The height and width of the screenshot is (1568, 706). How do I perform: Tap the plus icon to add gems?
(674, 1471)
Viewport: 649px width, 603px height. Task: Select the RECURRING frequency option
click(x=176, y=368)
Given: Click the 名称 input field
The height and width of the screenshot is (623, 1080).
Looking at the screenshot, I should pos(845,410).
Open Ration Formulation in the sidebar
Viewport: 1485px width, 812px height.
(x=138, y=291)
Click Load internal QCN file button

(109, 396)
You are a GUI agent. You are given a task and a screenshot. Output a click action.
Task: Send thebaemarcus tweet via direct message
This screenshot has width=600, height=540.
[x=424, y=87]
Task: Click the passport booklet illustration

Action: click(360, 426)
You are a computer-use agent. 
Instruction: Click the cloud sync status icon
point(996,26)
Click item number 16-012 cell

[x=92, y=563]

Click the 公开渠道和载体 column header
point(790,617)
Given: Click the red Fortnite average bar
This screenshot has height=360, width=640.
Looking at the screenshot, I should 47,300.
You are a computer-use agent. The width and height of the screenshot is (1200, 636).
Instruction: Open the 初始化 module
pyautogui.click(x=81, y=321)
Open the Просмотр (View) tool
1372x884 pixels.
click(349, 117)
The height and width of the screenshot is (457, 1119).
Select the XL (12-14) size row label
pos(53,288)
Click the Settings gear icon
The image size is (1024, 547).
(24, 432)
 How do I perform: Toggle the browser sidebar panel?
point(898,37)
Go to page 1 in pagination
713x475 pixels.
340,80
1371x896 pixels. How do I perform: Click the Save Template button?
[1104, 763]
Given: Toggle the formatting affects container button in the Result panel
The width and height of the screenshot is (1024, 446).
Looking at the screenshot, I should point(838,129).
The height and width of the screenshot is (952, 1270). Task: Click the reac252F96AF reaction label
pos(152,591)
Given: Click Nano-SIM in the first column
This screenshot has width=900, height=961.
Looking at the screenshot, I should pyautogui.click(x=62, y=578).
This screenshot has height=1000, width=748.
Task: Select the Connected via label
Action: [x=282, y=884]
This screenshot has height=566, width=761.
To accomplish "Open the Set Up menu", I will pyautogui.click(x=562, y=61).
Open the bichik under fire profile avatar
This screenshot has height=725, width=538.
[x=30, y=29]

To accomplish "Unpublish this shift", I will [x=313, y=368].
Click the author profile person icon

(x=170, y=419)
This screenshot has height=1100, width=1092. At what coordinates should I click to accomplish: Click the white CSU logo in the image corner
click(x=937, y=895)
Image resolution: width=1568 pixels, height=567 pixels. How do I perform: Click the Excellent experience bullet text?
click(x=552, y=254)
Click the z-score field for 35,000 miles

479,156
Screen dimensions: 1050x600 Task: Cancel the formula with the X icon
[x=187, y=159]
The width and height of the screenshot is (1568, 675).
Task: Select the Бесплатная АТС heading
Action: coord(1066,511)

◆ Problem details: Put every line of these entries into a JSON list of strings, one string per line, with blank lines omitted.

◆ Worked solution:
[
  "The height and width of the screenshot is (1568, 706). How do I perform: Tap the plus icon to add gems?",
  "(674, 1471)",
  "Viewport: 649px width, 603px height. Task: Select the RECURRING frequency option",
  "click(x=176, y=368)",
  "Given: Click the 名称 input field",
  "The height and width of the screenshot is (623, 1080).",
  "Looking at the screenshot, I should pos(845,410).",
  "Open Ration Formulation in the sidebar",
  "Viewport: 1485px width, 812px height.",
  "(x=138, y=291)",
  "Click Load internal QCN file button",
  "(109, 396)",
  "You are a GUI agent. You are given a task and a screenshot. Output a click action.",
  "Task: Send thebaemarcus tweet via direct message",
  "This screenshot has width=600, height=540.",
  "[x=424, y=87]",
  "Task: Click the passport booklet illustration",
  "Action: click(360, 426)",
  "You are a computer-use agent. ",
  "Instruction: Click the cloud sync status icon",
  "point(996,26)",
  "Click item number 16-012 cell",
  "[x=92, y=563]",
  "Click the 公开渠道和载体 column header",
  "point(790,617)",
  "Given: Click the red Fortnite average bar",
  "This screenshot has height=360, width=640.",
  "Looking at the screenshot, I should 47,300.",
  "You are a computer-use agent. The width and height of the screenshot is (1200, 636).",
  "Instruction: Open the 初始化 module",
  "pyautogui.click(x=81, y=321)",
  "Open the Просмотр (View) tool",
  "1372x884 pixels.",
  "click(349, 117)",
  "The height and width of the screenshot is (457, 1119).",
  "Select the XL (12-14) size row label",
  "pos(53,288)",
  "Click the Settings gear icon",
  "The image size is (1024, 547).",
  "(24, 432)",
  " How do I perform: Toggle the browser sidebar panel?",
  "point(898,37)",
  "Go to page 1 in pagination",
  "713x475 pixels.",
  "340,80",
  "1371x896 pixels. How do I perform: Click the Save Template button?",
  "[1104, 763]",
  "Given: Toggle the formatting affects container button in the Result panel",
  "The width and height of the screenshot is (1024, 446).",
  "Looking at the screenshot, I should point(838,129).",
  "The height and width of the screenshot is (952, 1270). Task: Click the reac252F96AF reaction label",
  "pos(152,591)",
  "Given: Click Nano-SIM in the first column",
  "This screenshot has width=900, height=961.",
  "Looking at the screenshot, I should pyautogui.click(x=62, y=578).",
  "This screenshot has height=1000, width=748.",
  "Task: Select the Connected via label",
  "Action: [x=282, y=884]",
  "This screenshot has height=566, width=761.",
  "To accomplish \"Open the Set Up menu\", I will pyautogui.click(x=562, y=61).",
  "Open the bichik under fire profile avatar",
  "This screenshot has height=725, width=538.",
  "[x=30, y=29]",
  "To accomplish \"Unpublish this shift\", I will [x=313, y=368].",
  "Click the author profile person icon",
  "(x=170, y=419)",
  "This screenshot has height=1100, width=1092. At what coordinates should I click to accomplish: Click the white CSU logo in the image corner",
  "click(x=937, y=895)",
  "Image resolution: width=1568 pixels, height=567 pixels. How do I perform: Click the Excellent experience bullet text?",
  "click(x=552, y=254)",
  "Click the z-score field for 35,000 miles",
  "479,156",
  "Screen dimensions: 1050x600 Task: Cancel the formula with the X icon",
  "[x=187, y=159]",
  "The width and height of the screenshot is (1568, 675).",
  "Task: Select the Бесплатная АТС heading",
  "Action: coord(1066,511)"
]